Nothing in the records may be changed; retype them in full.

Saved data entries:
■ ■ ■ ■ ■

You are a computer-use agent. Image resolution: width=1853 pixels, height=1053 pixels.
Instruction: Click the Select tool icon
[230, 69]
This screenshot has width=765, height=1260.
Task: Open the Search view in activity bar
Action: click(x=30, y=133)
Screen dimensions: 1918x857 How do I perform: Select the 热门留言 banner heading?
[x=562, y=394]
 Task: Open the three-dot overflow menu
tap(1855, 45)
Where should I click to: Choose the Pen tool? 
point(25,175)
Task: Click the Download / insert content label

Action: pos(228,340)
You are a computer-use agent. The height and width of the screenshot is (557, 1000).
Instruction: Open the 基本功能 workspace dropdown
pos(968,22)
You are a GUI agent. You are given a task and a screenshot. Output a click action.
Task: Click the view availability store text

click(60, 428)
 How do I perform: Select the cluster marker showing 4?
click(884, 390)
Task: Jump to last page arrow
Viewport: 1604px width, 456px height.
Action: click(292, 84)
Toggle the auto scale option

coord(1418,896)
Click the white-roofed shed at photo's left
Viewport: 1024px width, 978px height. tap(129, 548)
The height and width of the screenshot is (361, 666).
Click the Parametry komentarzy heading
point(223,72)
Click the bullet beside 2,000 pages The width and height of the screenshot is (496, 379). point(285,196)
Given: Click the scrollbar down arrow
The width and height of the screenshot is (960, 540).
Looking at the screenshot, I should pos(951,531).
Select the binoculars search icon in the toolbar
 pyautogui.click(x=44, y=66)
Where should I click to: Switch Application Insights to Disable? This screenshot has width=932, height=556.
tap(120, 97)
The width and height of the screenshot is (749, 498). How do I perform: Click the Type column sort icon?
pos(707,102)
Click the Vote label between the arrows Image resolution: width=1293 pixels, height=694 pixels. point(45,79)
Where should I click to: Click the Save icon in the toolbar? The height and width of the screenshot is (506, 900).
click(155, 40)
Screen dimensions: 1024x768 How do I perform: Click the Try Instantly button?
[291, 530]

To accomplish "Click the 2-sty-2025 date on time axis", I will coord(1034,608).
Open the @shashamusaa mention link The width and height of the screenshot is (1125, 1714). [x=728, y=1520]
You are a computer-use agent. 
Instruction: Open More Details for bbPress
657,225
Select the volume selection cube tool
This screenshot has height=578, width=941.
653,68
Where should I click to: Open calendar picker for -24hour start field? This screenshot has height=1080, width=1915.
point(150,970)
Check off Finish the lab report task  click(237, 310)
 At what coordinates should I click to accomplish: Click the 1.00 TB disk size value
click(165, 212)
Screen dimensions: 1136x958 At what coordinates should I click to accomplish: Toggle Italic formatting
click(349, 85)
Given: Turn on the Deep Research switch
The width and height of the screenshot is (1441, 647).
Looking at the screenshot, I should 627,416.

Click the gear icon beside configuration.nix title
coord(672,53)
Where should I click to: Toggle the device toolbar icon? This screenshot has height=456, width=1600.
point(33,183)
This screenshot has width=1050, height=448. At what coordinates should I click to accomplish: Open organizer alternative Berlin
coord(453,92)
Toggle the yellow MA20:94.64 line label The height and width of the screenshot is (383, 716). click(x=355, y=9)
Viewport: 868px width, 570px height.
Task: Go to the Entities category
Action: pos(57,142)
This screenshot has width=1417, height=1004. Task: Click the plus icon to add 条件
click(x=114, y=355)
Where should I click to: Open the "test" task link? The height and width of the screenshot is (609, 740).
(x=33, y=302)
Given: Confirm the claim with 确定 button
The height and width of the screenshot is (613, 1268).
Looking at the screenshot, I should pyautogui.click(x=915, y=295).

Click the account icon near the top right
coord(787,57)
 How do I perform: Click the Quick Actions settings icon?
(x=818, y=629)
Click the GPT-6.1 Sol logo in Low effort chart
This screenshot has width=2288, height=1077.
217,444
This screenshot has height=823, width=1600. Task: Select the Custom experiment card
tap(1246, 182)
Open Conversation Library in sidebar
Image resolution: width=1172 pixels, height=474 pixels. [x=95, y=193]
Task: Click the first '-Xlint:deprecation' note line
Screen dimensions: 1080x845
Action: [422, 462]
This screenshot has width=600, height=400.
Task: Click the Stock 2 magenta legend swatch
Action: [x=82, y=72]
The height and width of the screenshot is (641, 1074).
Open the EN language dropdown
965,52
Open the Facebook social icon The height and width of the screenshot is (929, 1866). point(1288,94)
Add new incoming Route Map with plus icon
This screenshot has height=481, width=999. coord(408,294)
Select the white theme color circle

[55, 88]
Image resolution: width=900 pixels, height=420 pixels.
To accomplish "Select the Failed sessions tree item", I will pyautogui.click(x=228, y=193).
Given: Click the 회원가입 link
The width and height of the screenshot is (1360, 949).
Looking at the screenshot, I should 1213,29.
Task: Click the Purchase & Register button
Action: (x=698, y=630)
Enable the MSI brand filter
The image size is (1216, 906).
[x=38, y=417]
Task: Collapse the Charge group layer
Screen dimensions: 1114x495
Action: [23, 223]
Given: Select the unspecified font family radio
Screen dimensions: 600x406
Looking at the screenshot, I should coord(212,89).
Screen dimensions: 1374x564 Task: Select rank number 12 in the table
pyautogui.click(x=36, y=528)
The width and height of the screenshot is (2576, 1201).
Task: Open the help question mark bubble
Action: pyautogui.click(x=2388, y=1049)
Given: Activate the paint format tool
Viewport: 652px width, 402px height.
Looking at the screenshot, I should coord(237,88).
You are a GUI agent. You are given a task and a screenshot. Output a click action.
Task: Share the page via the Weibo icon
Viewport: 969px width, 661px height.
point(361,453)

■ ■ ■ ■ ■

=== Finished task ===
You are a computer-use agent. Image resolution: width=1853 pixels, height=1053 pixels.
Instruction: Click the Select tool icon
[230, 69]
This screenshot has width=765, height=1260.
Task: Open the Search view in activity bar
Action: click(x=30, y=133)
Screen dimensions: 1918x857 How do I perform: Select the 热门留言 banner heading?
[x=562, y=394]
 Task: Open the three-dot overflow menu
tap(1855, 45)
Where should I click to: Choose the Pen tool? 
point(25,175)
Task: Click the Download / insert content label

Action: pos(228,340)
You are a computer-use agent. The height and width of the screenshot is (557, 1000).
Instruction: Open the 基本功能 workspace dropdown
pos(968,22)
You are a GUI agent. You are given a task and a screenshot. Output a click action.
Task: Click the view availability store text

click(60, 428)
 How do I perform: Select the cluster marker showing 4?
click(884, 390)
Task: Jump to last page arrow
Viewport: 1604px width, 456px height.
Action: click(292, 84)
Toggle the auto scale option

coord(1418,896)
Click the white-roofed shed at photo's left
Viewport: 1024px width, 978px height. tap(129, 548)
The height and width of the screenshot is (361, 666).
Click the Parametry komentarzy heading
point(223,72)
Click the bullet beside 2,000 pages The width and height of the screenshot is (496, 379). point(285,196)
Given: Click the scrollbar down arrow
The width and height of the screenshot is (960, 540).
Looking at the screenshot, I should pos(951,531).
Select the binoculars search icon in the toolbar
 pyautogui.click(x=44, y=66)
Where should I click to: Switch Application Insights to Disable? This screenshot has width=932, height=556.
tap(120, 97)
The width and height of the screenshot is (749, 498). How do I perform: Click the Type column sort icon?
pos(707,102)
Click the Vote label between the arrows Image resolution: width=1293 pixels, height=694 pixels. point(45,79)
Where should I click to: Click the Save icon in the toolbar? The height and width of the screenshot is (506, 900).
click(155, 40)
Screen dimensions: 1024x768 How do I perform: Click the Try Instantly button?
[291, 530]

To accomplish "Click the 2-sty-2025 date on time axis", I will coord(1034,608).
Open the @shashamusaa mention link The width and height of the screenshot is (1125, 1714). [x=728, y=1520]
You are a computer-use agent. 
Instruction: Open More Details for bbPress
657,225
Select the volume selection cube tool
This screenshot has height=578, width=941.
653,68
Where should I click to: Open calendar picker for -24hour start field? This screenshot has height=1080, width=1915.
point(150,970)
Check off Finish the lab report task  click(237, 310)
 At what coordinates should I click to accomplish: Click the 1.00 TB disk size value
click(165, 212)
Screen dimensions: 1136x958 At what coordinates should I click to accomplish: Toggle Italic formatting
click(349, 85)
Given: Turn on the Deep Research switch
The width and height of the screenshot is (1441, 647).
Looking at the screenshot, I should 627,416.

Click the gear icon beside configuration.nix title
coord(672,53)
Where should I click to: Toggle the device toolbar icon? This screenshot has height=456, width=1600.
point(33,183)
This screenshot has width=1050, height=448. At what coordinates should I click to accomplish: Open organizer alternative Berlin
coord(453,92)
Toggle the yellow MA20:94.64 line label The height and width of the screenshot is (383, 716). click(x=355, y=9)
Viewport: 868px width, 570px height.
Task: Go to the Entities category
Action: pos(57,142)
This screenshot has width=1417, height=1004. Task: Click the plus icon to add 条件
click(x=114, y=355)
Where should I click to: Open the "test" task link? The height and width of the screenshot is (609, 740).
(x=33, y=302)
Given: Confirm the claim with 确定 button
The height and width of the screenshot is (613, 1268).
Looking at the screenshot, I should pyautogui.click(x=915, y=295).

Click the account icon near the top right
coord(787,57)
 How do I perform: Click the Quick Actions settings icon?
(x=818, y=629)
Click the GPT-6.1 Sol logo in Low effort chart
This screenshot has width=2288, height=1077.
217,444
This screenshot has height=823, width=1600. Task: Select the Custom experiment card
tap(1246, 182)
Open Conversation Library in sidebar
Image resolution: width=1172 pixels, height=474 pixels. [x=95, y=193]
Task: Click the first '-Xlint:deprecation' note line
Screen dimensions: 1080x845
Action: [422, 462]
This screenshot has width=600, height=400.
Task: Click the Stock 2 magenta legend swatch
Action: [x=82, y=72]
The height and width of the screenshot is (641, 1074).
Open the EN language dropdown
965,52
Open the Facebook social icon The height and width of the screenshot is (929, 1866). point(1288,94)
Add new incoming Route Map with plus icon
This screenshot has height=481, width=999. coord(408,294)
Select the white theme color circle

[55, 88]
Image resolution: width=900 pixels, height=420 pixels.
To accomplish "Select the Failed sessions tree item", I will pyautogui.click(x=228, y=193).
Given: Click the 회원가입 link
The width and height of the screenshot is (1360, 949).
Looking at the screenshot, I should 1213,29.
Task: Click the Purchase & Register button
Action: (x=698, y=630)
Enable the MSI brand filter
The image size is (1216, 906).
[x=38, y=417]
Task: Collapse the Charge group layer
Screen dimensions: 1114x495
Action: [23, 223]
Given: Select the unspecified font family radio
Screen dimensions: 600x406
Looking at the screenshot, I should coord(212,89).
Screen dimensions: 1374x564 Task: Select rank number 12 in the table
pyautogui.click(x=36, y=528)
The width and height of the screenshot is (2576, 1201).
Task: Open the help question mark bubble
Action: pyautogui.click(x=2388, y=1049)
Given: Activate the paint format tool
Viewport: 652px width, 402px height.
Looking at the screenshot, I should coord(237,88).
You are a GUI agent. You are given a task and a screenshot. Output a click action.
Task: Share the page via the Weibo icon
Viewport: 969px width, 661px height.
point(361,453)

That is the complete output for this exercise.